Sicknick died a day after the riot, during which hundreds of Trump backers rampaged through the halls of Congress and battled with police.
Two men, Julian Elie Khater of State College, Pennsylvania, and George Pierre Tanios of Morgantown, West Virginia, were arrested in March on charges related to assaulting Sicknick and two other law enforcement officers with a bear spray-like chemical.
But neither man is charged with killing Sicknick.
One of the four Trump supporters who died during the riot, Ashli Babbitt, was already known on the day of the riot to have been fatally shot by a cop guarding the House of Representatives chamber as Babbitt and others moved toward that room.
Babbitt, 35, was shot in her left shoulder, according to the chief medical examiner of Washington, who on Wednesday said her death was a homicide.
No one has been criminally charged with shooting Babbitt, an Air Force veteran who most recently was running a pool-supply company near San Diego.
Another Trump supporter, Roseanne Boyland of Kennesaw, Georgia, died in an accident from “acute amphetamine intoxication,” the medical examiner said Wednesday.
Boyland, 34, was previously known to have abused drugs, but her family said she had been sober for several years only to fall under the sway of the baseless QAnon conspiracy theory, whose adherents fervently back Trump.
Justin Winchell, a friend of Boyland’s who was with her during the riot, told a CBS affiliate in Atlanta in January that she had been trampled in a surge by a huge crowd when Trump supporters pushed against police guarding the Capitol.
Rioters clash with police trying to enter Capitol building through the front doors, January 6, 2021. police.
Lev Radin | Pacific Press | LightRocket | Getty Images
Boyland’s brother-in-law, Justin Cave, told media outlets in Atlanta, “I’ve never tried to be a political person, but it’s my own personal belief that the president’s words incited a riot that killed four of his biggest fans last night and I believe that we should invoke the 25th Amendment at this time.”
The 25th Amendment allows the vice president and a majority of Cabinet members to remove a president’s powers if the president is declared unfit.
The deaths of the other two Trump supporters during the riot — 55-year-old Kevin Greeson and 50-year-old Benjamin Phillips — were ruled to be natural, with both the result of hypertensive atherosclerotic cardiovascular disease, the medical examiner said.
Greeson, a resident of Athens, Alabama, who previously supported President Barack Obama, appeared to have suffered a heart attack and was seen by reporters undergoing chest compressions by EMTs.
The New York Times has reported that Greeson, who had worked at a Goodyear plant, was talking to his wife on the phone on the west side of the Capitol complex when he collapsed onto a sidewalk.
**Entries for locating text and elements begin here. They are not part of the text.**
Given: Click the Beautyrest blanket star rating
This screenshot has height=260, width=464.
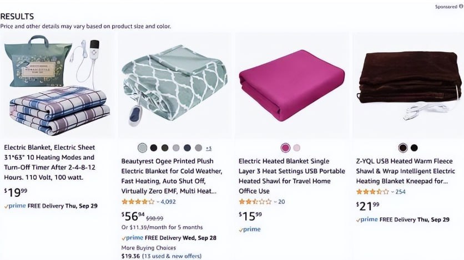Looking at the screenshot, I should point(137,202).
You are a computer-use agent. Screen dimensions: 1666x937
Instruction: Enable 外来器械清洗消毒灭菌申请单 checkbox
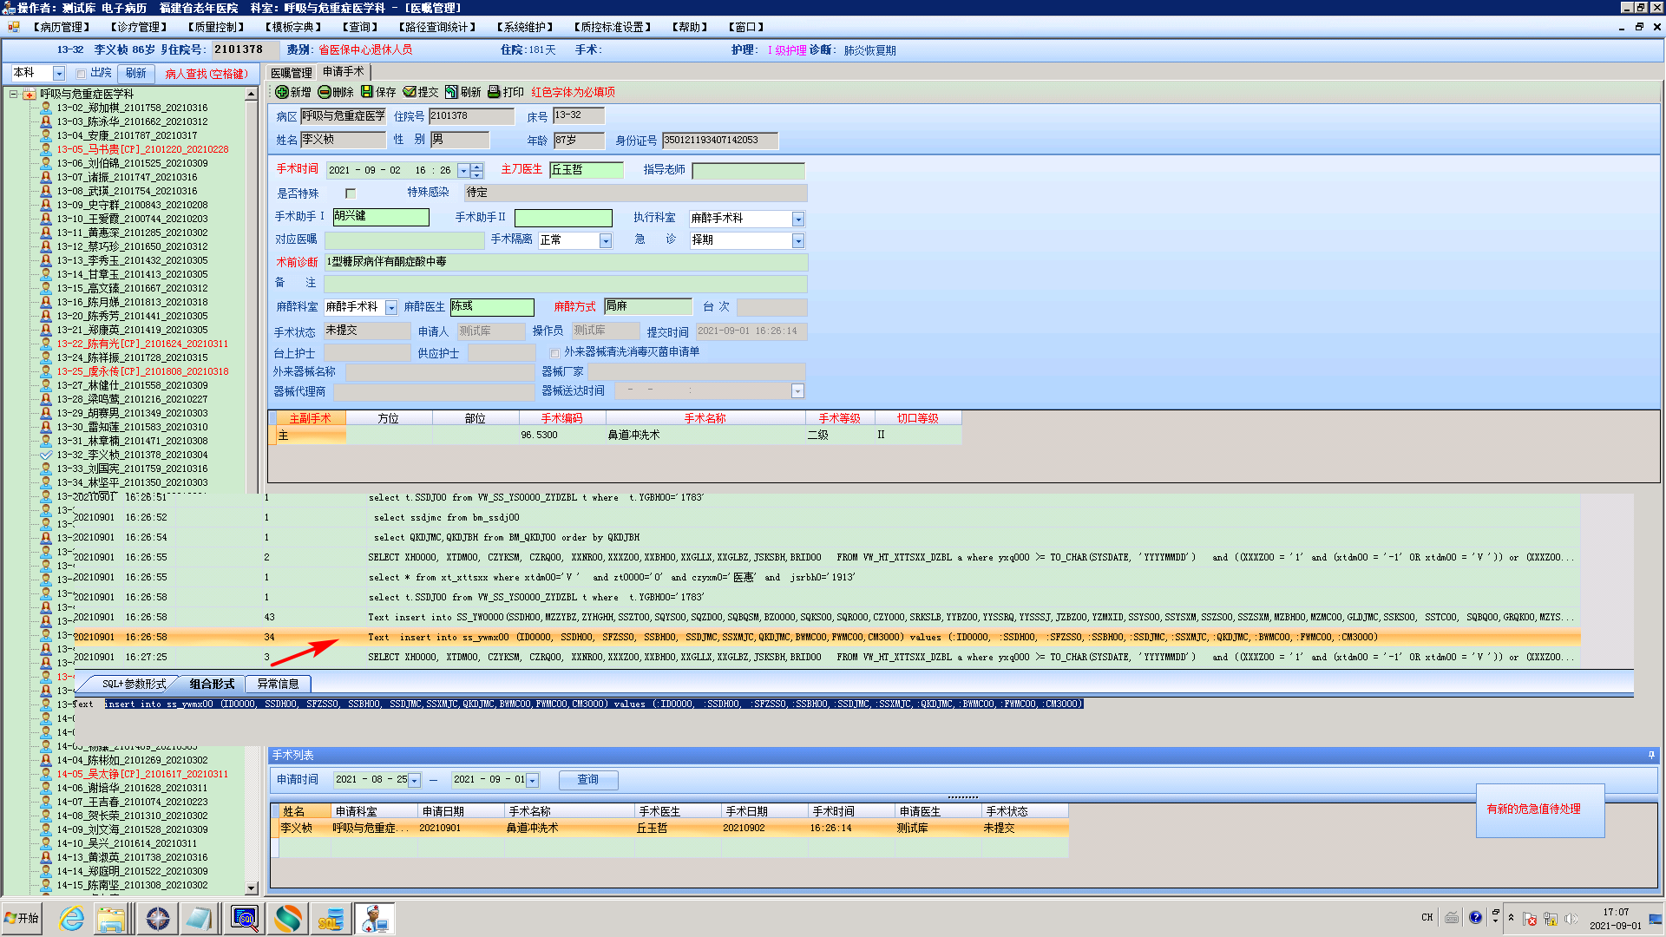coord(554,353)
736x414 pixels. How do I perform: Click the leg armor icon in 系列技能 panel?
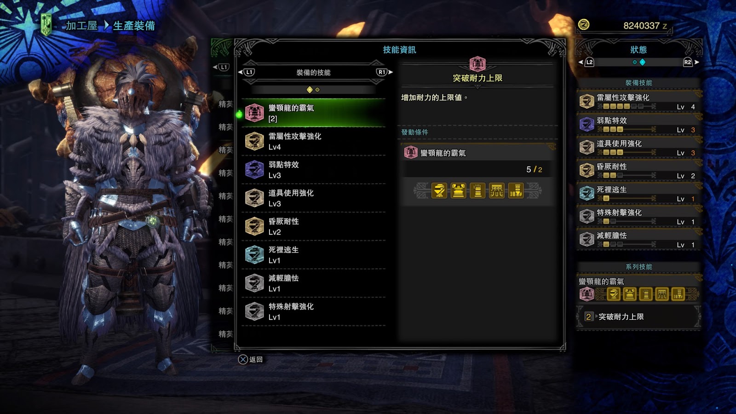pyautogui.click(x=678, y=294)
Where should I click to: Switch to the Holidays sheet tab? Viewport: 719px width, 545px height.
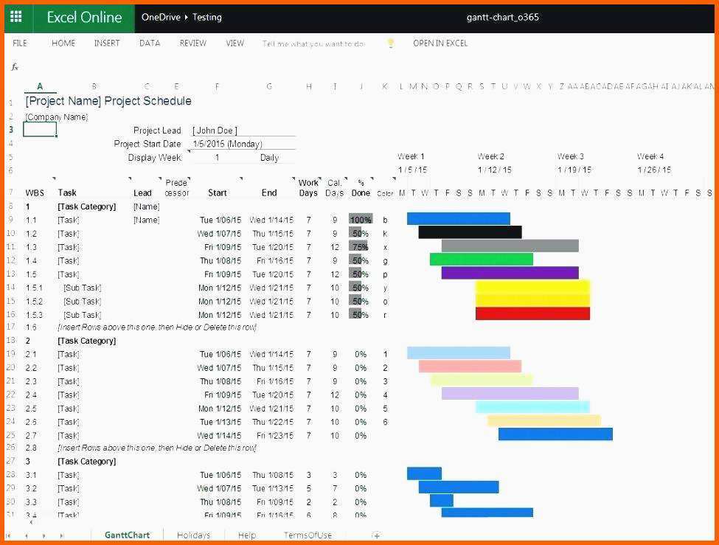point(193,535)
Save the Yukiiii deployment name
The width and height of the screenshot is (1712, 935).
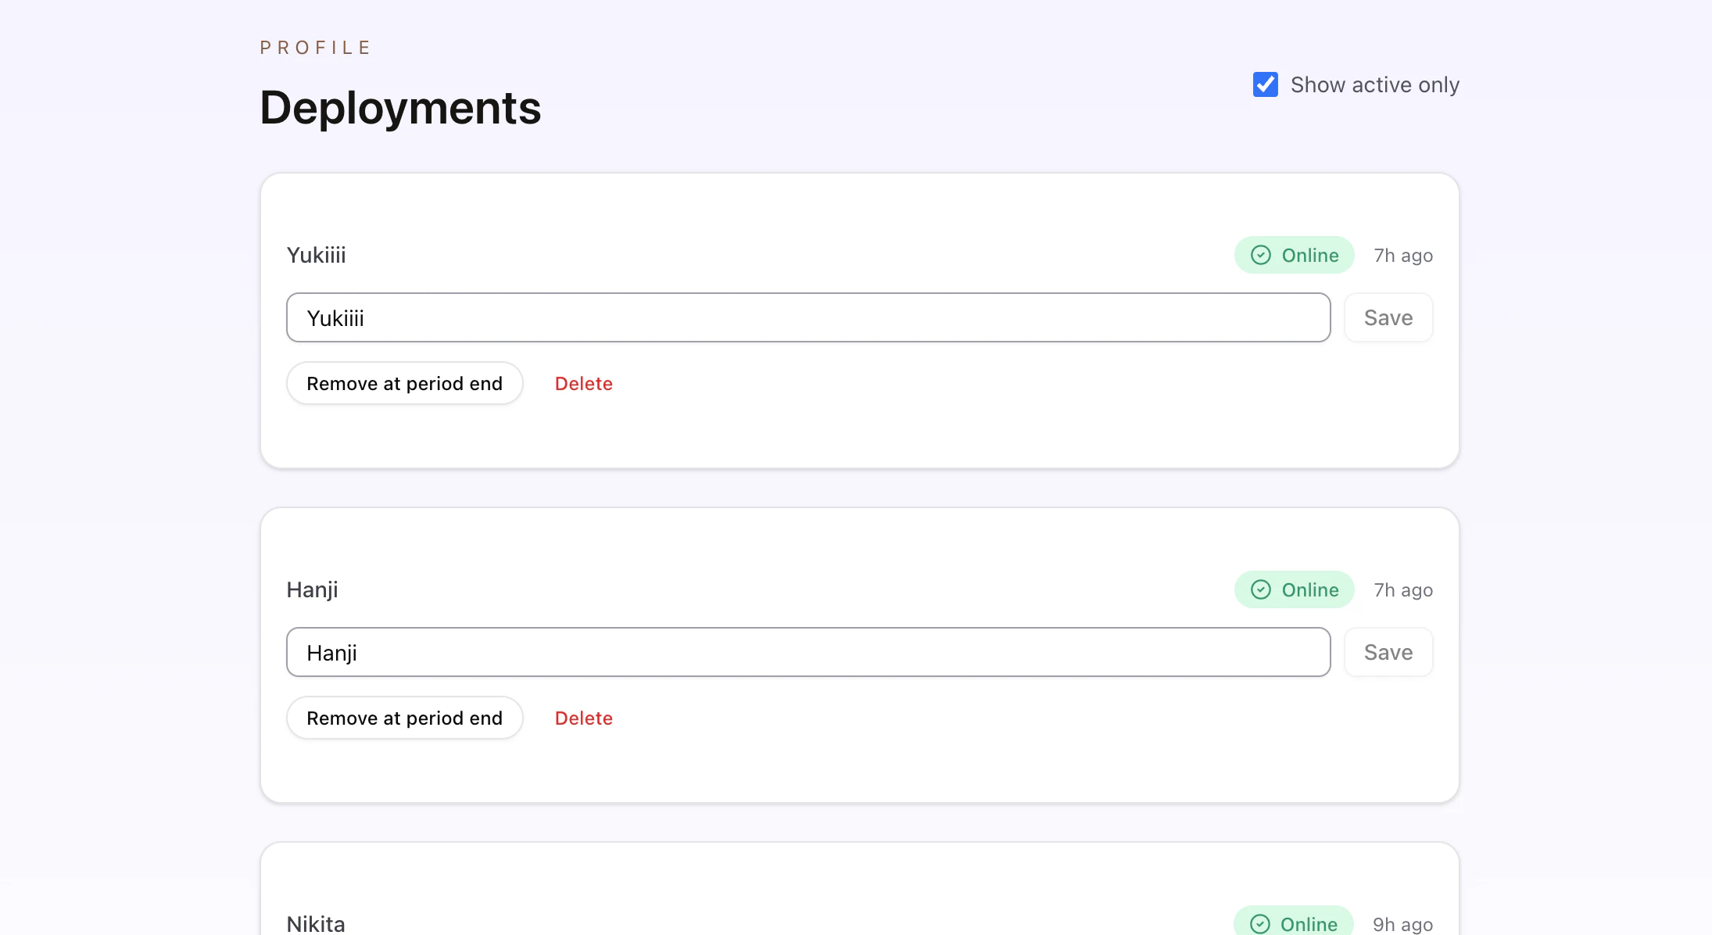[1388, 317]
The Alabama Political Reporter news site noted that Greeson was active on Parler, the social media platform favored by conservatives, where he on Dec. 29 commented on a post “about the possibility of President Donald Trump calling upon militias to intercede and converge on Washington, D.C.:
“I’m in … call me I have guns and ammo!” wrote Greeson, who in another Parler post displayed a photo of him holding two assault rifles, with two pistols stuck in his belt.
Philips, a computer programmer who lived in Bloomsburg, Pennsylvania, organized a bus full of fellow Trump supporters to go to Washington on Jan. 6 to hear Trump speak.
Philips told The Philadelphia Inquirer before the trip that he wanted to see what Trump would do.
“It seems like he called us there for a reason, I think something big’s about to go down that no one’s talking about yet,” he told the newspaper. “I think he has an ace up his sleeve.”
As he drove a van behind the bus headed to Washington, Philips told The Inquirer, “It seems like the first day of the rest of our lives, to be honest.”
“They should name this year Zero because something will happen.”